In the European Union, sodium thiosulfate (Pedmarqsi) is indicated for the prevention of ototoxicity induced by cisplatin chemotherapy in people aged 1 month to < 18 years of age with localized, non-metastatic, solid tumors. The most common side effects include vomiting, nausea (feeling sick), hypernatremia (high blood levels of sodium), hypophosphatemia (low blood levels of phosphate) and hypokalemia (low blood levels of potassium). Sodium thiosulfate (Pedmarqsi) was approved for medical use in the European Union in May 2023.

===Hemodialysis===
There is a small amount of evidence supporting the use of sodium thiosulfate to counteract calciphylaxis, the calcification of blood vessels that may occur in hemodialysis patients with end-stage kidney disease.
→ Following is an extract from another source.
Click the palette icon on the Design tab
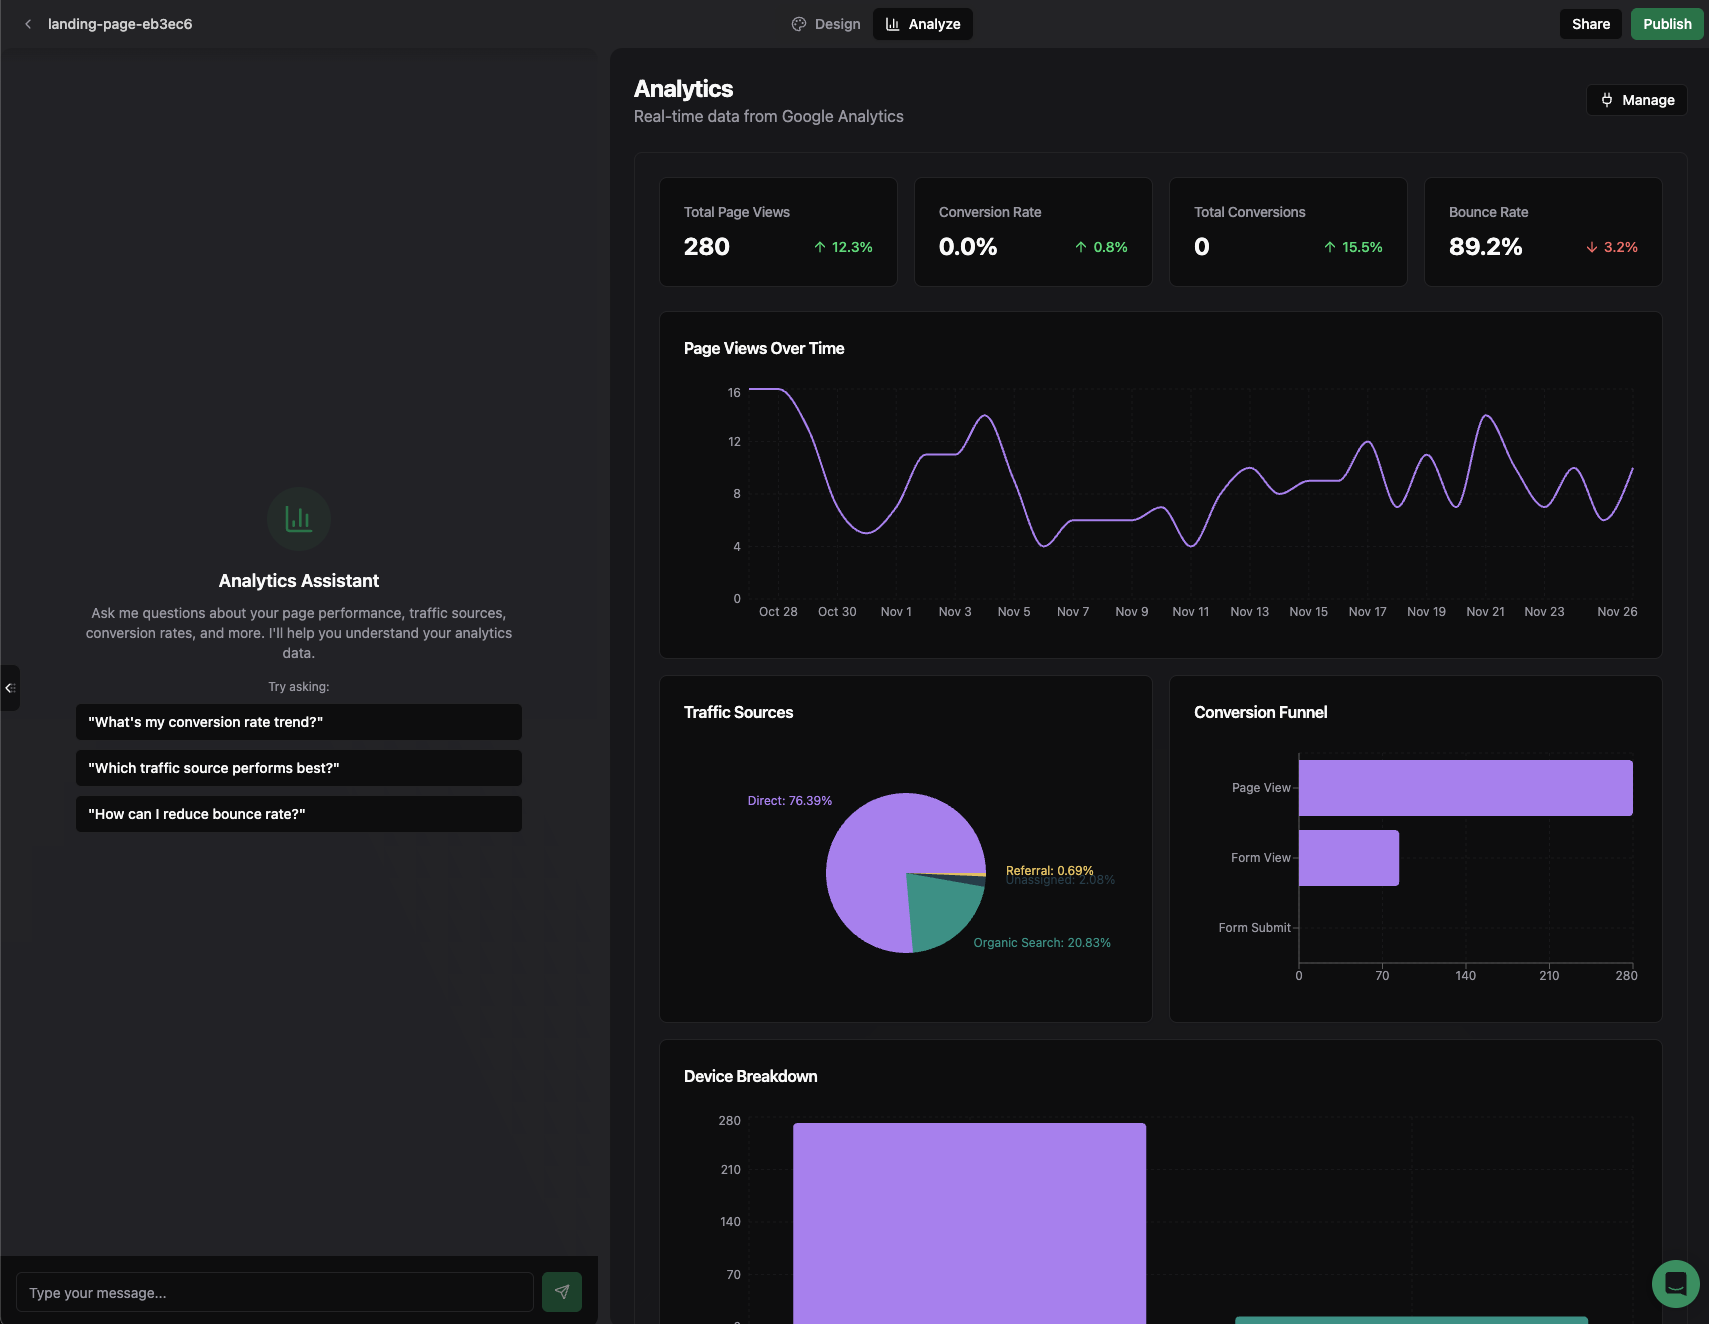The width and height of the screenshot is (1709, 1324). click(799, 23)
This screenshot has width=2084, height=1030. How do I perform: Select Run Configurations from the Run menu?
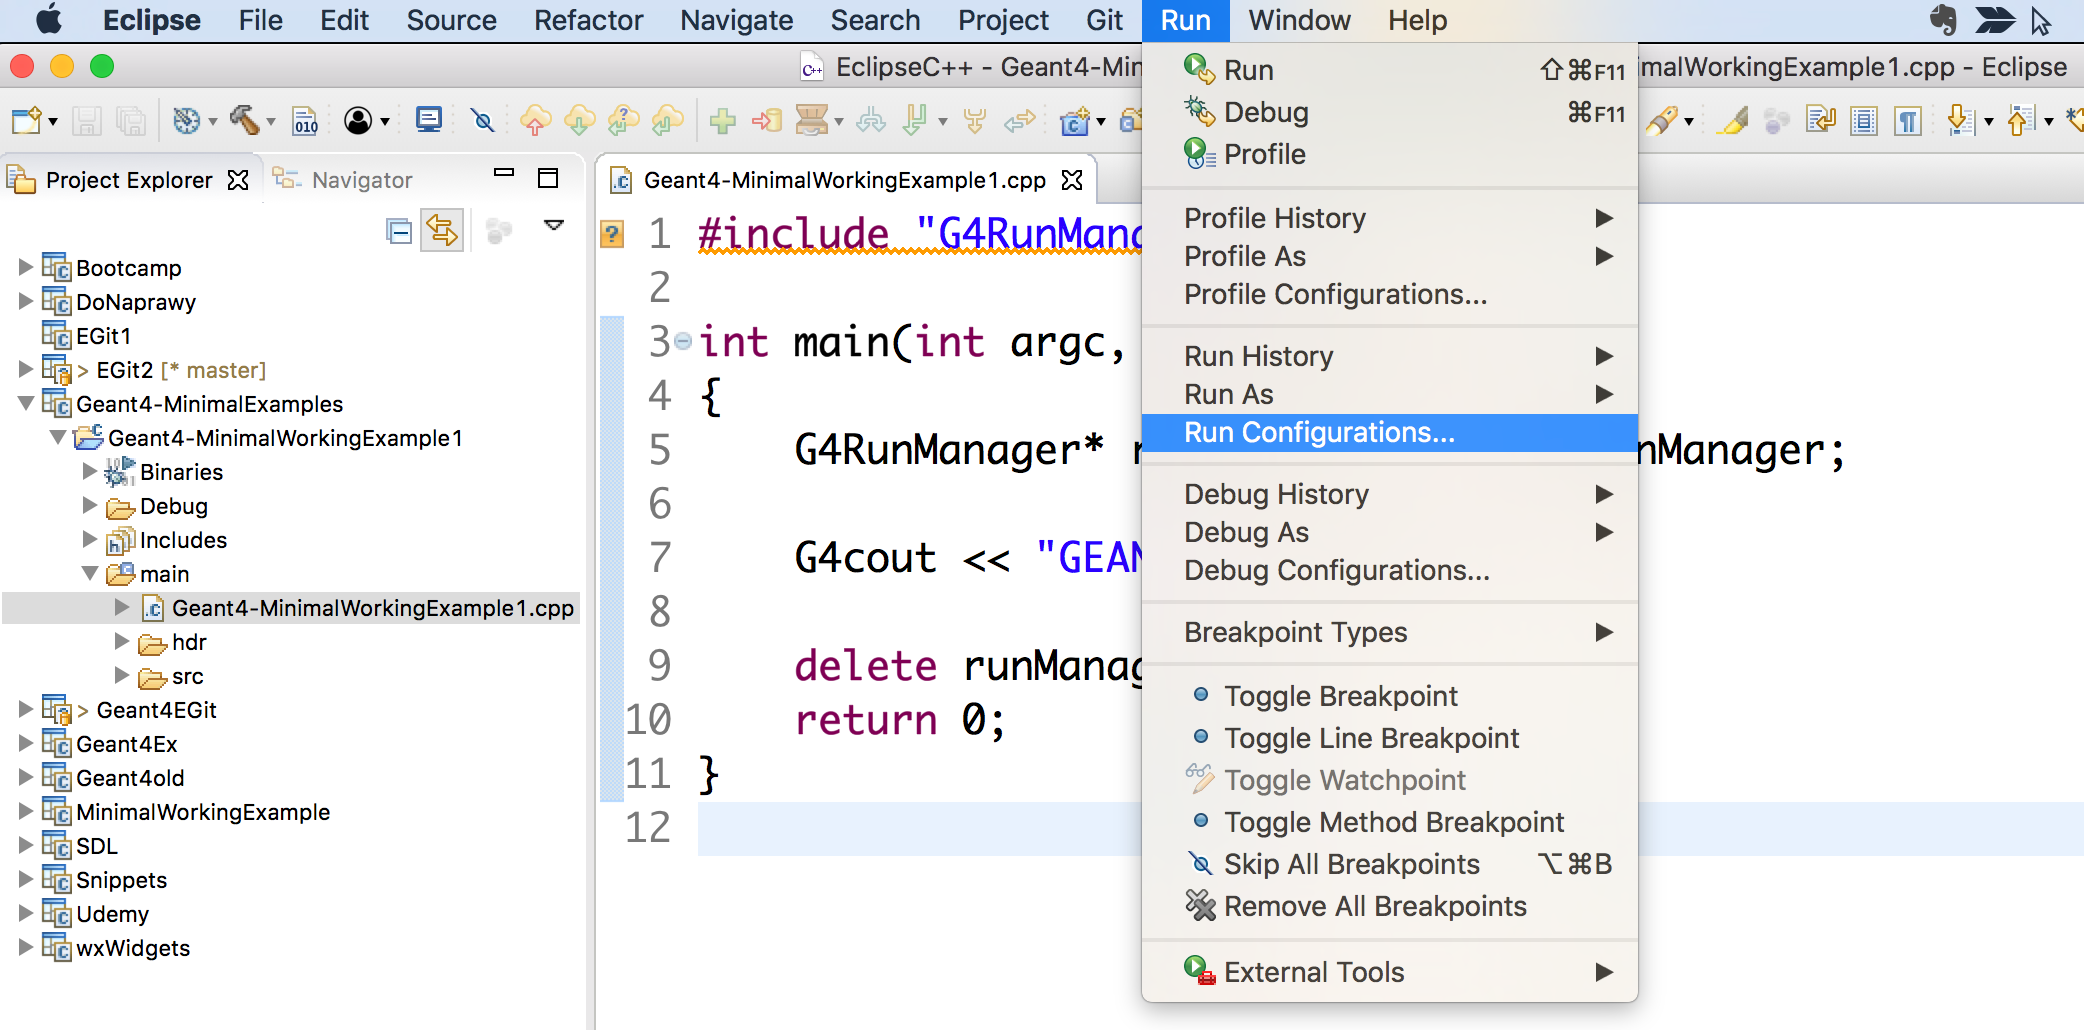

However, it has been claimed that this treatment may cause severe metabolic acidosis in some patients.

Sodium thiosulfate has been observed to help in the treatment of a rare systemic fibrosis condition caused by gadolinium-based contrast media in patients with kidney failure.

The compound can also be used to measure the volume of extracellular body fluid and the renal glomerular filtration rate.

===Fungal infections of the skin===
Foot baths of sodium thiosulfate are used for prophylaxis of ringworm. It is also used as a topical antifungal agent for tinea versicolor (pityriasis versicolor), possibly in combination with salicylic acid; and for other fungal infections of the skin.

==Side effects ==
Side effects may include vomiting, joint pain, mood changes, psychosis, and ringing in the ears. Safety; however, has not been well studied. It is unclear if use in pregnancy is safe for the baby. Use at the same time in the same intravenous line as hydroxocobalamin is not recommended.

==History==
Sodium thiosulfate came into medical use for cyanide poisoning in the 1930s.